Not wanting to shout and alarm the locals, Erik was silent as he lost his footing and tripped over an unseen indentation in the rock. The sound of his body hitting the ground, as well as the box of fireworks falling atop him was the only indication Ahmed and Christine had that something was amiss.

Immediately, the two ran to Erik's side. The tall, gangly boy was lying on the ground, just a splay of limbs on his back. His thin chest was moving up and down, but his eyes were closed and aside from breathing, he wasn't moving at all. Understandably, Christine began to panic, very slightly."Is...is he going to be okay," she asked, her voice slightly high-pitched from anxiety as she wrung her hands nervously in the pockets of her sweatshirt, afraid to actually touch Erik. Oh God, she should never have left the car, should never have gone on this trip, what was she thinking? Online, Erik just seemed like a nice, slightly bitter guy, she didn't know that he had a penchant for death-defying stunts coupled with a love for gunpowder. How was she supposed to know? And now he had knocked himself out and he might be seriously hurt and they probably didn't even have doctors in this part of the state, just...voodoo or whatever backwoods magic that people who lived in random, rural small towns two hours outside of Albany practiced.
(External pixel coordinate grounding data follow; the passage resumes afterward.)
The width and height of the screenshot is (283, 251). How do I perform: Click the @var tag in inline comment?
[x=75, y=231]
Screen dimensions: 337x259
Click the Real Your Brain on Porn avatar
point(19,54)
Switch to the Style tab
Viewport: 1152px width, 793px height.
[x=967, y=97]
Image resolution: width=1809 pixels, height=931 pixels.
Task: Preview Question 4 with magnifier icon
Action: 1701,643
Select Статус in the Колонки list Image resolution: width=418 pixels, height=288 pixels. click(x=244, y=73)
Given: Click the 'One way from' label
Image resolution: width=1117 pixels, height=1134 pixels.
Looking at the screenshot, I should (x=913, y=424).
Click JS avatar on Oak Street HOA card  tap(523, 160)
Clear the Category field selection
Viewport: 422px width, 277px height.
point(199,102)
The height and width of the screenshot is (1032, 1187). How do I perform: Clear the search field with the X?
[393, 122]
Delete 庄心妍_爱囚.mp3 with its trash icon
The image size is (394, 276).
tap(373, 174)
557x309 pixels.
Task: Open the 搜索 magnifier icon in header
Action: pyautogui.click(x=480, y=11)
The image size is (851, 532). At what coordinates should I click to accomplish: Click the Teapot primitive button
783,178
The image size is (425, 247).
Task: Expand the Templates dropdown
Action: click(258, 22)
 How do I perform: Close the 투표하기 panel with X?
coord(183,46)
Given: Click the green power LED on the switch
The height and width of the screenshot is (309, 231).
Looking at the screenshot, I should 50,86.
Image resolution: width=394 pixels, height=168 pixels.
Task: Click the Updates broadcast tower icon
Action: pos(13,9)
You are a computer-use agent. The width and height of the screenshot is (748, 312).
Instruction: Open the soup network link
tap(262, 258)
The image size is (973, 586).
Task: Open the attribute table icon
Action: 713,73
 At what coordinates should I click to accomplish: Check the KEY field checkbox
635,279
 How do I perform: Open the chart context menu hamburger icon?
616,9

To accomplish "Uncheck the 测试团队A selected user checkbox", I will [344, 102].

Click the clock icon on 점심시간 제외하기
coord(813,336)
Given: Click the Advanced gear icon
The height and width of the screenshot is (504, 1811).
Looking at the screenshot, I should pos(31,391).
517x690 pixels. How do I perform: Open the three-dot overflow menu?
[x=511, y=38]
"Uh, yeah, sure," Ahmed said distractedly since he was an actor, dammit, not a doctor and he had no fucking clue. But the fluttering of Erik's eyelashes gave him some clue that he wasn't just going to lie there unconscious for days on end, so that was probably a positive development, right? When those odd hazel eyes flickered open again, Ahmed gave Erik a nervous, crooked smile and stammered, "H-hey, man, you okay?"

Erik's gaze slid from Ahmed to Christine, whose hand he reached out and seized rather impetuously. The blonde girl looked slightly surprised, but took Erik's hand in her as he began to speak in somewhat high-pitched raptures. "Oh, Toto!" he exclaimed, giving Christine's hand a squeeze. Then he directed his gaze to Ahmed, "Auntie Em! Oh, it was so strange, there were elaborately costumed midgets and I just kept saying that I wanted to go home and now I am! Oh Auntie Em, there's no place like home!"

Ahmed's mouth was set in a grim line. "Yeah, he's fine," he said shortly to Christine, rising and brushing dirt from his jeans compulsively. "Come on, Dorothy, get up and grab the fireworks, I'll see you back at the car."

"What happened?" Freddy asked, jogging over, not having heard the crash when he wandered off to frame his shot. "Are we going somewhere else? What about the fireworks? I thought we were going to revenge ourselves on the ignorant...hill people or whatever Erik called them. I thought we were going to light fires and claim to be their new gods and demand worship and libations."

"The dream died," Ahmed said, his voice still slightly strained even though Erik had hopped up from the ground like an eager bunny rabbit on speed and was helping Christine put the fireworks back in their box. "God over there tripped, so we're putting him back into the car just in case his thick immortal skull isn't immune to a concussion."